*** Text
The ensemble cast includes Bill Nighy, Tom Courtenay, Michael Gambon, Blake Harrison, Danny Mays and Catherine Zeta-Jones and is written by Hamish McColl, who wrote Johnny English Reborn and Mr Bean’s Holiday, and produced by Damian Jones of The Iron Lady and The History Boys.

“Their track record speaks for itself and any doubts I had were allayed by the fact they were involved. Also the situations with the platoon honoured the original and had a scale that was appropriate to a movie, so it’s a new version. The catchphrases are there, but slid in unexpectedly, or played with in some way.”

So not so much a repetition, more of a homage and progression then. As for his own performance, Jones avers that it’s impossible to judge. He’s not one for sitting down and watching himself.
******
*** Collected material
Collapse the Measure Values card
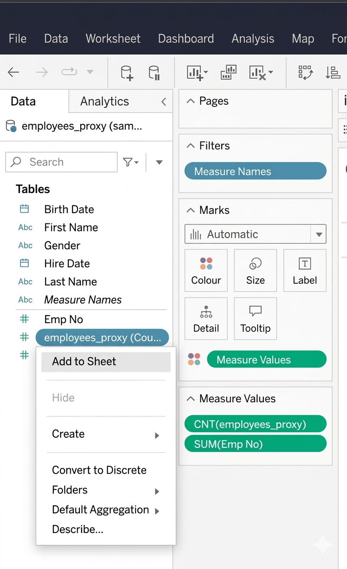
******
* What to work on:
1: Sum up the text about the film in two sentences.
2: Write the next part of the text about the film, picking up after its final sentence.

* Answers for the exercise:
1: The film has an ensemble cast that includes Bill Nighy, Tom Courtenay, Michael Gambon, Blake Harrison, Danny Mays and Catherine Zeta-Jones, with Hamish McColl as writer and Damian Jones as producer. A quoted speaker says the team's track record put any doubts to rest and that the new version honors the original while slipping its catchphrases in unexpectedly, and Jones says he can't judge his own performance because he doesn't sit down and watch himself.

2:
“It’s hard to assess what I have done. It is Captain Mainwaring and it isn’t him at the same time, and that’s what I was trying to do. He’s pleasing to play because he’s funny in all the ways you’d expect: pompous, pretentious, a bit of a snob, accident prone, short-sighted, all of those comedy things, but when you extrapolate out a character from half an hour to 90 minutes, you see more. He gets up time after time, is indefatigable, and that characteristic has a certain nobility to it. There’s something touching about him in our version and I find that appealing because it gives space for the character to exist beyond the original.”

If the Second World War was one step removed for Jones’s generation – the actor turns 50 this year – it’s even more distant for some of today’s cinema audience, more au fait with The Hunger Games than the Home Guard.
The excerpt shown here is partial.